__Exercise brief__.
The answer is the data repeated in full, with no pictures included.

· · · · ·

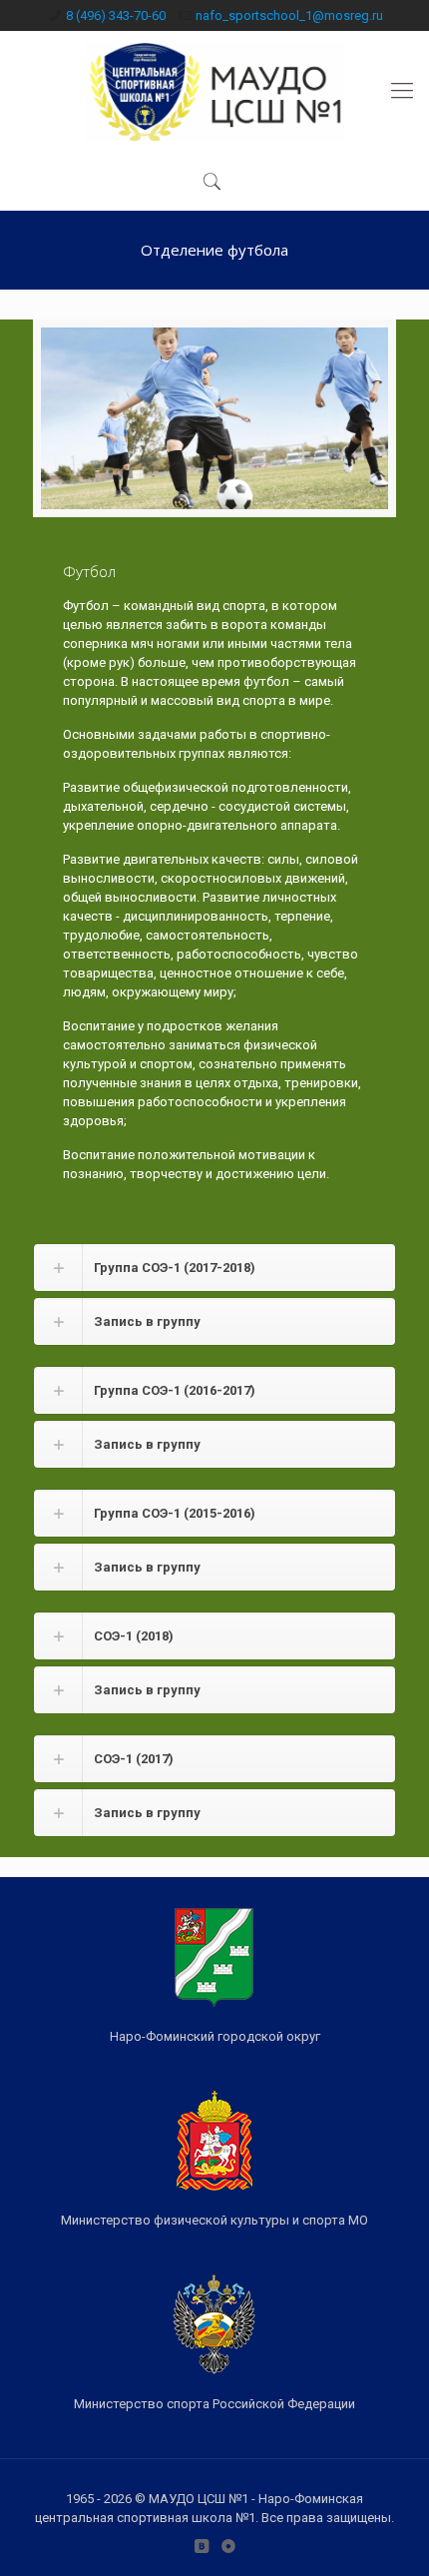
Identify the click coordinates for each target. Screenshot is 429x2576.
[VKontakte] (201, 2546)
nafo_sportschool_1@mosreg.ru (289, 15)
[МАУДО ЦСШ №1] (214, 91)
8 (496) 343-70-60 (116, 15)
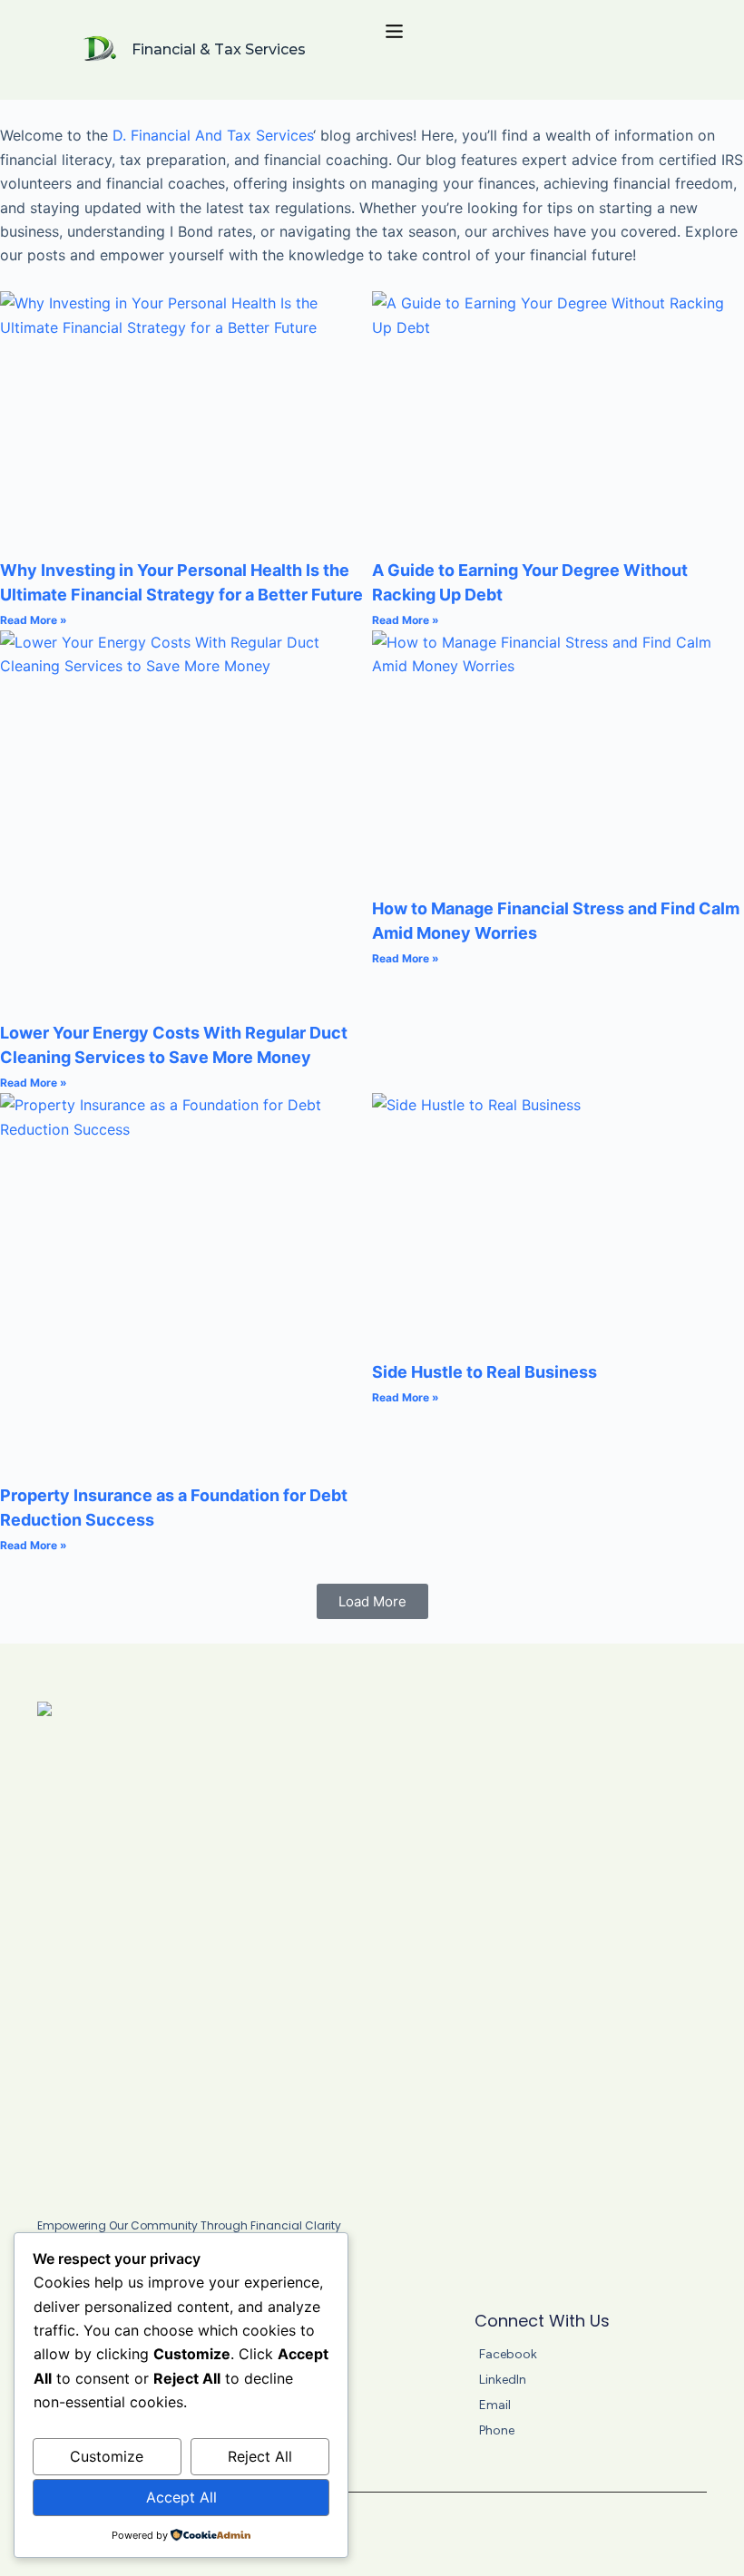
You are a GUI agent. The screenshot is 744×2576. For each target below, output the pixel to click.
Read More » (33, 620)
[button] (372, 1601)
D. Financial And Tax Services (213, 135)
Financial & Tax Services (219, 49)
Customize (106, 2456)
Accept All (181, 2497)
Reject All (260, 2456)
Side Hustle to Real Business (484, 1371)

· · · · ·

__Completed exercise__.
Identify the click coordinates for each target. Screenshot is 429x2576.
[VKontakte] (201, 2546)
nafo_sportschool_1@mosreg.ru (289, 15)
[МАУДО ЦСШ №1] (214, 91)
8 (496) 343-70-60 (116, 15)
You are a GUI agent. The screenshot is 744×2576. For each target below, output the pixel to click.
Read More » (33, 620)
[button] (372, 1601)
D. Financial And Tax Services (213, 135)
Financial & Tax Services (219, 49)
Customize (106, 2456)
Accept All (181, 2497)
Reject All (260, 2456)
Side Hustle to Real Business (484, 1371)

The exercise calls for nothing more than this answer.